The Cottingly Fairies


However, the most glorious piece of information that came to my attention regarding the author - and the thing for which I will love him forevermore - is the tale of a little prank he played.

The anecdote suggests that one day he sent a telegram reading: "Flee at once. All is discovered," to five of his friends - just to see what they would do. All of them were outwardly upstanding members of the community and gentlemen of merit, but one of them vanished, never to be heard from again! Conan Doyle has no idea why his friend disappeared, but surmised that even the best of men have secrets.

I adore things like that! It was mischievous of him, yes, but was a rather benign prank - made more out of curiosity than malice.

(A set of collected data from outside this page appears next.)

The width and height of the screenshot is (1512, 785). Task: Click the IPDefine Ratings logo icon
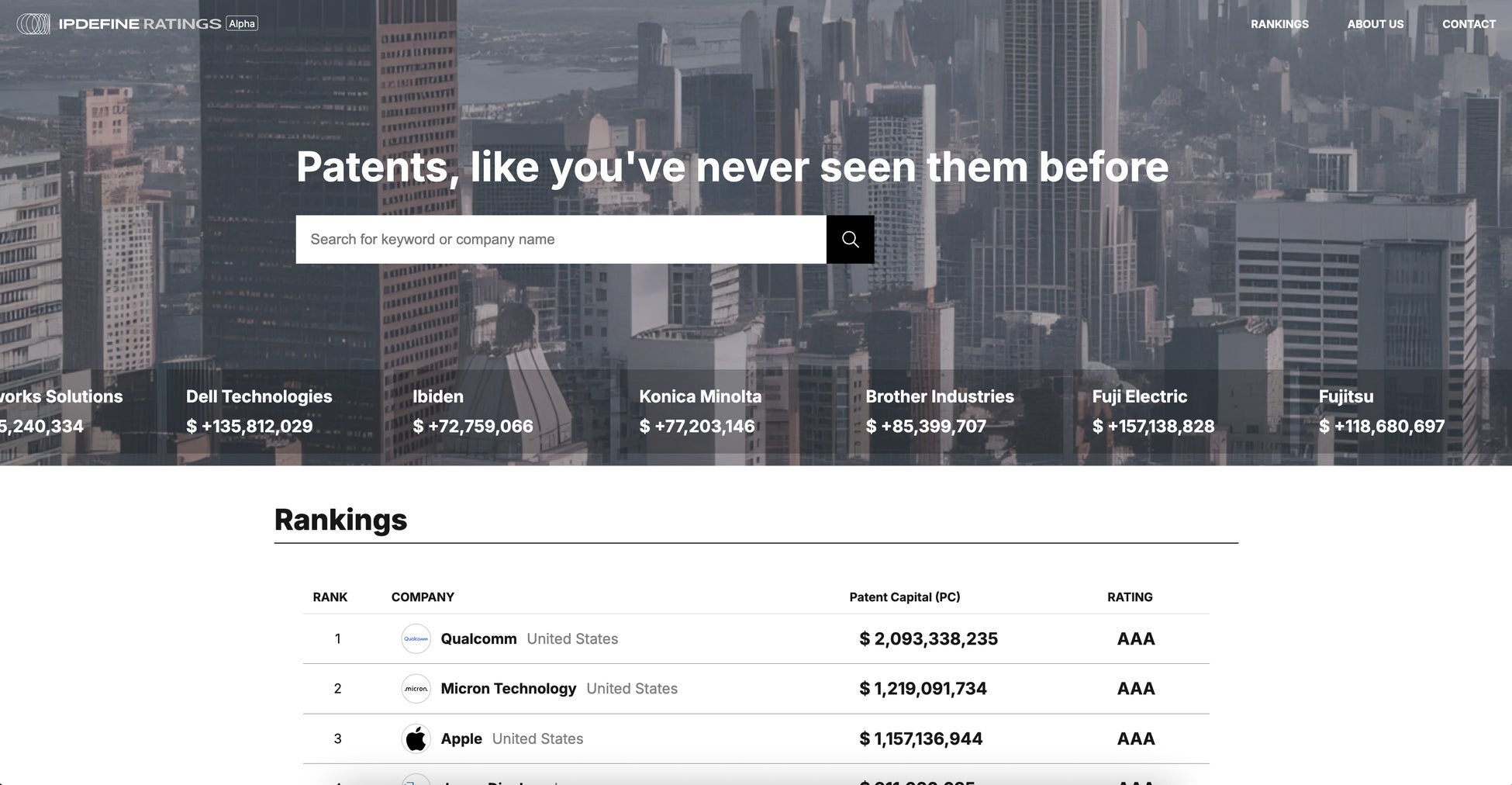coord(33,24)
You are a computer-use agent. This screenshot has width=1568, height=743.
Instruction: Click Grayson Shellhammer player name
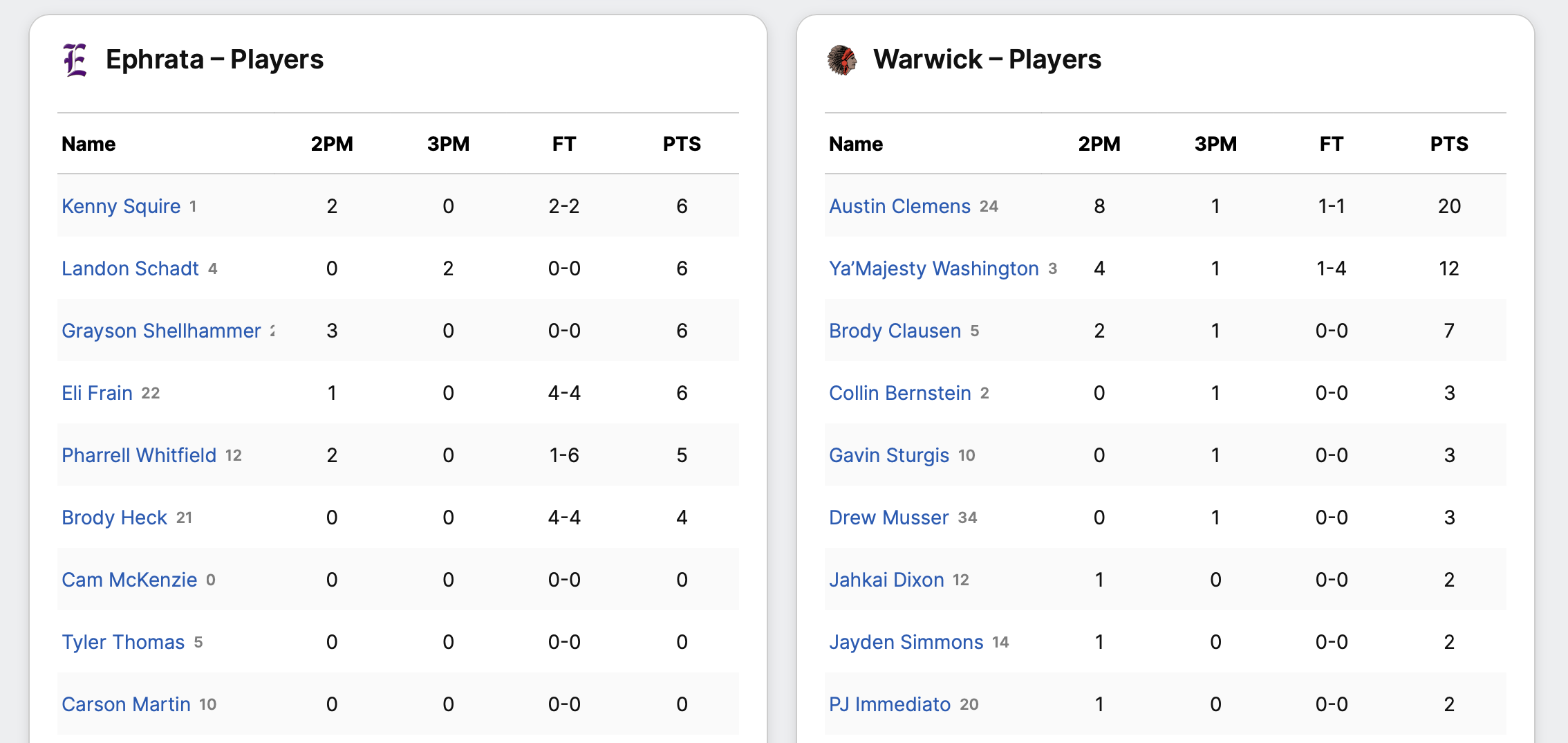[x=161, y=331]
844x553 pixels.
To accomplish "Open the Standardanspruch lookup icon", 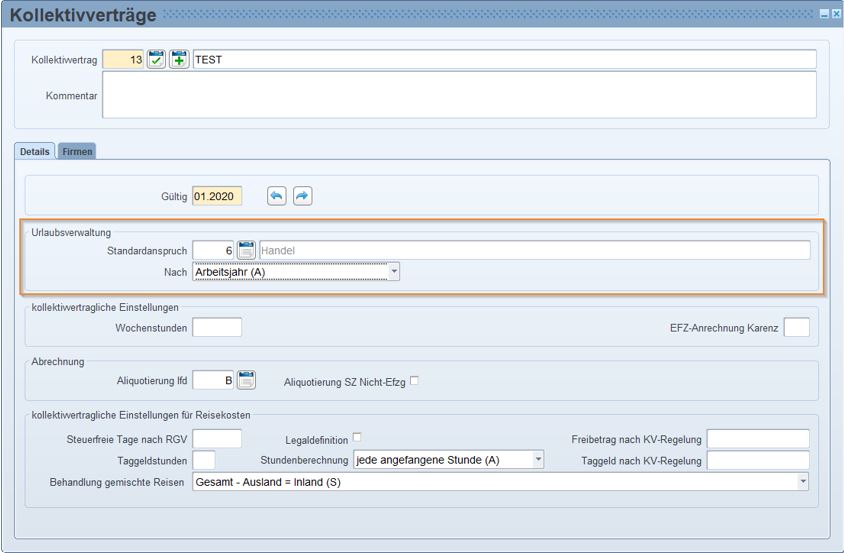I will [x=246, y=250].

Though his friends' guilty conscience complicated matters far more than predicted, it was his intrigue at human nature that lead him to write the note, and his disregard for everything right and proper that persuaded him to send it! Sir Arthur Conan Doyle achieved a lot, but I will remember him most fondly for that amusing little telegram, and for taking seriously Elsie Wright and Frances Griffiths' photographs of 'fairies.'

The only other notable moment of this week was the discovery that I cannot spell Piranha's (see, I just had to look it up then, and then I made a cup of tea and had to look it up a second time because I had forgotten it again.) So I have renamed them "Snappy-Bitey-Fish." I have also decided that I hate Wikipedia, because well-meaning people edit all the nonsense out of it.

There is nothing as useless as fact.

Well... Except for Boris Johnson.

(...Or having midget shelf-stackers in Tesco's)

(..Or maybe a chocolate ironing board.)

Okay, so there are lots of things more useless than fact - but few less interesting things to find on an internet web-page about Pir-... Pira-... Pirhana-... Snappy-Bitey-Fish.

The End. And I didn't mention socks once (well, not more than the once that they have just been mentioned right there.) You'll not find this superior quality drivel anywhere else of the whole inter-web-netty-cyber-thing.